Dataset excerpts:
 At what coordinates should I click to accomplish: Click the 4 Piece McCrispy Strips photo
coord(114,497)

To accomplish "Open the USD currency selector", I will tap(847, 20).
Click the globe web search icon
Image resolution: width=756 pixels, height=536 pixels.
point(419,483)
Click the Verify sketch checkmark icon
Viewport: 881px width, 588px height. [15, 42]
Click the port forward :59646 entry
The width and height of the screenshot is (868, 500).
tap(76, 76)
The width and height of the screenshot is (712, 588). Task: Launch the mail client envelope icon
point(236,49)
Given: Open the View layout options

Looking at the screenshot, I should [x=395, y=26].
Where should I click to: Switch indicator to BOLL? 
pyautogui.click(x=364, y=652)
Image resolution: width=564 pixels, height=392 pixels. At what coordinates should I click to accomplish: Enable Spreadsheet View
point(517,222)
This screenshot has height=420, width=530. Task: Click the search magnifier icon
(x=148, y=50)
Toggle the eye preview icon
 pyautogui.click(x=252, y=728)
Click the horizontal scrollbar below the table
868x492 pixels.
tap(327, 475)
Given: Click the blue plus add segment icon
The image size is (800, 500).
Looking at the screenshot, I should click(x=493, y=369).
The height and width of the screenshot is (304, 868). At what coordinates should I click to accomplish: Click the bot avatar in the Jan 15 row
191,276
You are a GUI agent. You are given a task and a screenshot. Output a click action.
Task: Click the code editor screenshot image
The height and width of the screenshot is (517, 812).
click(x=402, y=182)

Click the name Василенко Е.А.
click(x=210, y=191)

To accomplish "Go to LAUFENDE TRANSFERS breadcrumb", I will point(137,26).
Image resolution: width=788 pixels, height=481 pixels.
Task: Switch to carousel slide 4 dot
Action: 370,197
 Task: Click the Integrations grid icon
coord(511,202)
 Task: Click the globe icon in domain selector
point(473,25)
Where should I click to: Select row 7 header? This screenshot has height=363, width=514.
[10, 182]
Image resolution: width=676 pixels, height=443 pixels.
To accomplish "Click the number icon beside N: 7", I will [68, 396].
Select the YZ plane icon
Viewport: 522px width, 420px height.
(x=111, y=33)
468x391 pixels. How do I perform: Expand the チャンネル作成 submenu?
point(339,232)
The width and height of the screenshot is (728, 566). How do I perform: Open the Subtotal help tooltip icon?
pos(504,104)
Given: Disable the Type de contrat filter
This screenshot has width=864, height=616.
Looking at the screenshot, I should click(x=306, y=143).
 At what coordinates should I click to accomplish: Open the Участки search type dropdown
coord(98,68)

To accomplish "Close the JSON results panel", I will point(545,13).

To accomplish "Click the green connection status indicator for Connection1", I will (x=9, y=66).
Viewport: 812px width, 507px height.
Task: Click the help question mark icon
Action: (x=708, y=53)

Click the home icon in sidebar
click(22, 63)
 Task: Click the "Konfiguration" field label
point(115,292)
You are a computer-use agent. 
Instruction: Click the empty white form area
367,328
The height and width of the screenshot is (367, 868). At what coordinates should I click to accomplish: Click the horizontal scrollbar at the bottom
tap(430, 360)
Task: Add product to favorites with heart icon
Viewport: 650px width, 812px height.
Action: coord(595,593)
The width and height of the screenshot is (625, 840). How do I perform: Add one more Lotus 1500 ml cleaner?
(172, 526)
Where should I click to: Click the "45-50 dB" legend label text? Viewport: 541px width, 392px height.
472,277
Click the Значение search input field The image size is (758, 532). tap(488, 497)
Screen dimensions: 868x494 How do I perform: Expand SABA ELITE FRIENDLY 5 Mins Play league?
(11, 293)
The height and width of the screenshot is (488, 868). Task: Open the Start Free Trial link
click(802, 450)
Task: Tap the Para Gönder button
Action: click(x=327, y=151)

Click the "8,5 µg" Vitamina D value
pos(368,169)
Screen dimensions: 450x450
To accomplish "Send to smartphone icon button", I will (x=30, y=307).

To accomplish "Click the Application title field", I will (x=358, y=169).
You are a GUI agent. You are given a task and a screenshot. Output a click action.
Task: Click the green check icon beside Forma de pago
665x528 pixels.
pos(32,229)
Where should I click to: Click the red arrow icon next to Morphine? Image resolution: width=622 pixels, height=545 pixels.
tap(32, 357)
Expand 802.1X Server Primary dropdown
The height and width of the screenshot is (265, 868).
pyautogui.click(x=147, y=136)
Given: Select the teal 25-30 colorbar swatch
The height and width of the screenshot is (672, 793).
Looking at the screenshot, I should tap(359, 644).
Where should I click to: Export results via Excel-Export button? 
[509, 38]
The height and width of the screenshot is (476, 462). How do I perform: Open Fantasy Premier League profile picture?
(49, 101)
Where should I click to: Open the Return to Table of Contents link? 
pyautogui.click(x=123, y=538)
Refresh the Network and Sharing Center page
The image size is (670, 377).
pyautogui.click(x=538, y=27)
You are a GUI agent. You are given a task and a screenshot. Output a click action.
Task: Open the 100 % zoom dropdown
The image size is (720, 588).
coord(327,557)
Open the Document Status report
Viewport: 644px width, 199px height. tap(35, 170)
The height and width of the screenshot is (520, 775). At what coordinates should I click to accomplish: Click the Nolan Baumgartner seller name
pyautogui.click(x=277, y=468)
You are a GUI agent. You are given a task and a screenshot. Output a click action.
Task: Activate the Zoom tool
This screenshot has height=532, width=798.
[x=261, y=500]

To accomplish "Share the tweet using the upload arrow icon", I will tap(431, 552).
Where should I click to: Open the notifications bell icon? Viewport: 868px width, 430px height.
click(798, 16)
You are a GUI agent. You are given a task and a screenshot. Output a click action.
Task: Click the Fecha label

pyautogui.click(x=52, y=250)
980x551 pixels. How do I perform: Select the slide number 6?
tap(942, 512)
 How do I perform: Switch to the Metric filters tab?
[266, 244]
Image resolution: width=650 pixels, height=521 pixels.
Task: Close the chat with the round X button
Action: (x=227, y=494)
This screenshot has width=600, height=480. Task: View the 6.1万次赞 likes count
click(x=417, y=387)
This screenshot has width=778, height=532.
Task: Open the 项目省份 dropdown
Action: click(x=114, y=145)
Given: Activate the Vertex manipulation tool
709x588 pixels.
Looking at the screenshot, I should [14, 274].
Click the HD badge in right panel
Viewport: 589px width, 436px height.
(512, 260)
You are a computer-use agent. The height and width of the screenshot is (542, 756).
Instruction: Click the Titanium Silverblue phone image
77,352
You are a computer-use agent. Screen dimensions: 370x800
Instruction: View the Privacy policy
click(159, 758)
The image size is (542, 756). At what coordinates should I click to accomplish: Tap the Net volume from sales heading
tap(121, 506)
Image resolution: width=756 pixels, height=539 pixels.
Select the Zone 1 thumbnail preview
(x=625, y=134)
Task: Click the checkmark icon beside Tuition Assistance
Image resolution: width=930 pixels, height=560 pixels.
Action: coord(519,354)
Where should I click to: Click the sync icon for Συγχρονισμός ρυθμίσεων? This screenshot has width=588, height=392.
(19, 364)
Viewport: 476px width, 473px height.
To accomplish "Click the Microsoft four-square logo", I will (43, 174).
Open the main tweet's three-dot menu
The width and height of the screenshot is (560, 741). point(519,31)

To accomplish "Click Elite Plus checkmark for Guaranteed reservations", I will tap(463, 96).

### PROBLEM DESCRIPTION
Copy each line above exactly as it stands.

### SOLUTION TO THE PROBLEM
 At what coordinates should I click to accomplish: Click the 4 Piece McCrispy Strips photo
coord(114,497)

To accomplish "Open the USD currency selector", I will tap(847, 20).
Click the globe web search icon
Image resolution: width=756 pixels, height=536 pixels.
point(419,483)
Click the Verify sketch checkmark icon
Viewport: 881px width, 588px height. [15, 42]
Click the port forward :59646 entry
The width and height of the screenshot is (868, 500).
tap(76, 76)
The width and height of the screenshot is (712, 588). Task: Launch the mail client envelope icon
point(236,49)
Given: Open the View layout options

Looking at the screenshot, I should [x=395, y=26].
Where should I click to: Switch indicator to BOLL? 
pyautogui.click(x=364, y=652)
Image resolution: width=564 pixels, height=392 pixels. At what coordinates should I click to accomplish: Enable Spreadsheet View
point(517,222)
This screenshot has height=420, width=530. Task: Click the search magnifier icon
(x=148, y=50)
Toggle the eye preview icon
 pyautogui.click(x=252, y=728)
Click the horizontal scrollbar below the table
868x492 pixels.
tap(327, 475)
Given: Click the blue plus add segment icon
The image size is (800, 500).
Looking at the screenshot, I should click(x=493, y=369).
The height and width of the screenshot is (304, 868). At what coordinates should I click to accomplish: Click the bot avatar in the Jan 15 row
191,276
You are a GUI agent. You are given a task and a screenshot. Output a click action.
Task: Click the code editor screenshot image
The height and width of the screenshot is (517, 812).
click(x=402, y=182)

Click the name Василенко Е.А.
click(x=210, y=191)

To accomplish "Go to LAUFENDE TRANSFERS breadcrumb", I will point(137,26).
Image resolution: width=788 pixels, height=481 pixels.
Task: Switch to carousel slide 4 dot
Action: 370,197
 Task: Click the Integrations grid icon
coord(511,202)
 Task: Click the globe icon in domain selector
point(473,25)
Where should I click to: Select row 7 header? This screenshot has height=363, width=514.
[10, 182]
Image resolution: width=676 pixels, height=443 pixels.
To accomplish "Click the number icon beside N: 7", I will [68, 396].
Select the YZ plane icon
Viewport: 522px width, 420px height.
(x=111, y=33)
468x391 pixels. How do I perform: Expand the チャンネル作成 submenu?
point(339,232)
The width and height of the screenshot is (728, 566). How do I perform: Open the Subtotal help tooltip icon?
pos(504,104)
Given: Disable the Type de contrat filter
This screenshot has width=864, height=616.
Looking at the screenshot, I should click(x=306, y=143).
 At what coordinates should I click to accomplish: Open the Участки search type dropdown
coord(98,68)

To accomplish "Close the JSON results panel", I will point(545,13).

To accomplish "Click the green connection status indicator for Connection1", I will (x=9, y=66).
Viewport: 812px width, 507px height.
Task: Click the help question mark icon
Action: (x=708, y=53)

Click the home icon in sidebar
click(22, 63)
 Task: Click the "Konfiguration" field label
point(115,292)
You are a computer-use agent. 
Instruction: Click the empty white form area
367,328
The height and width of the screenshot is (367, 868). At what coordinates should I click to accomplish: Click the horizontal scrollbar at the bottom
tap(430, 360)
Task: Add product to favorites with heart icon
Viewport: 650px width, 812px height.
Action: coord(595,593)
The width and height of the screenshot is (625, 840). How do I perform: Add one more Lotus 1500 ml cleaner?
(172, 526)
Where should I click to: Click the "45-50 dB" legend label text? Viewport: 541px width, 392px height.
472,277
Click the Значение search input field The image size is (758, 532). tap(488, 497)
Screen dimensions: 868x494 How do I perform: Expand SABA ELITE FRIENDLY 5 Mins Play league?
(11, 293)
The height and width of the screenshot is (488, 868). Task: Open the Start Free Trial link
click(802, 450)
Task: Tap the Para Gönder button
Action: click(x=327, y=151)

Click the "8,5 µg" Vitamina D value
pos(368,169)
Screen dimensions: 450x450
To accomplish "Send to smartphone icon button", I will (x=30, y=307).

To accomplish "Click the Application title field", I will (x=358, y=169).
You are a GUI agent. You are given a task and a screenshot. Output a click action.
Task: Click the green check icon beside Forma de pago
665x528 pixels.
pos(32,229)
Where should I click to: Click the red arrow icon next to Morphine? Image resolution: width=622 pixels, height=545 pixels.
tap(32, 357)
Expand 802.1X Server Primary dropdown
The height and width of the screenshot is (265, 868).
pyautogui.click(x=147, y=136)
Given: Select the teal 25-30 colorbar swatch
The height and width of the screenshot is (672, 793).
Looking at the screenshot, I should tap(359, 644).
Where should I click to: Export results via Excel-Export button? 
[509, 38]
The height and width of the screenshot is (476, 462). How do I perform: Open Fantasy Premier League profile picture?
(49, 101)
Where should I click to: Open the Return to Table of Contents link? 
pyautogui.click(x=123, y=538)
Refresh the Network and Sharing Center page
The image size is (670, 377).
pyautogui.click(x=538, y=27)
You are a GUI agent. You are given a task and a screenshot. Output a click action.
Task: Open the 100 % zoom dropdown
The image size is (720, 588).
coord(327,557)
Open the Document Status report
Viewport: 644px width, 199px height. tap(35, 170)
The height and width of the screenshot is (520, 775). At what coordinates should I click to accomplish: Click the Nolan Baumgartner seller name
pyautogui.click(x=277, y=468)
You are a GUI agent. You are given a task and a screenshot. Output a click action.
Task: Activate the Zoom tool
This screenshot has height=532, width=798.
[x=261, y=500]

To accomplish "Share the tweet using the upload arrow icon", I will tap(431, 552).
Where should I click to: Open the notifications bell icon? Viewport: 868px width, 430px height.
click(798, 16)
You are a GUI agent. You are given a task and a screenshot. Output a click action.
Task: Click the Fecha label

pyautogui.click(x=52, y=250)
980x551 pixels. How do I perform: Select the slide number 6?
tap(942, 512)
 How do I perform: Switch to the Metric filters tab?
[266, 244]
Image resolution: width=650 pixels, height=521 pixels.
Task: Close the chat with the round X button
Action: (x=227, y=494)
This screenshot has width=600, height=480. Task: View the 6.1万次赞 likes count
click(x=417, y=387)
This screenshot has width=778, height=532.
Task: Open the 项目省份 dropdown
Action: click(x=114, y=145)
Given: Activate the Vertex manipulation tool
709x588 pixels.
Looking at the screenshot, I should [14, 274].
Click the HD badge in right panel
Viewport: 589px width, 436px height.
(512, 260)
You are a computer-use agent. The height and width of the screenshot is (542, 756).
Instruction: Click the Titanium Silverblue phone image
77,352
You are a computer-use agent. Screen dimensions: 370x800
Instruction: View the Privacy policy
click(159, 758)
The image size is (542, 756). At what coordinates should I click to accomplish: Tap the Net volume from sales heading
tap(121, 506)
Image resolution: width=756 pixels, height=539 pixels.
Select the Zone 1 thumbnail preview
(x=625, y=134)
Task: Click the checkmark icon beside Tuition Assistance
Image resolution: width=930 pixels, height=560 pixels.
Action: coord(519,354)
Where should I click to: Click the sync icon for Συγχρονισμός ρυθμίσεων? This screenshot has width=588, height=392.
(19, 364)
Viewport: 476px width, 473px height.
To accomplish "Click the Microsoft four-square logo", I will (43, 174).
Open the main tweet's three-dot menu
The width and height of the screenshot is (560, 741). point(519,31)

To accomplish "Click Elite Plus checkmark for Guaranteed reservations", I will tap(463, 96).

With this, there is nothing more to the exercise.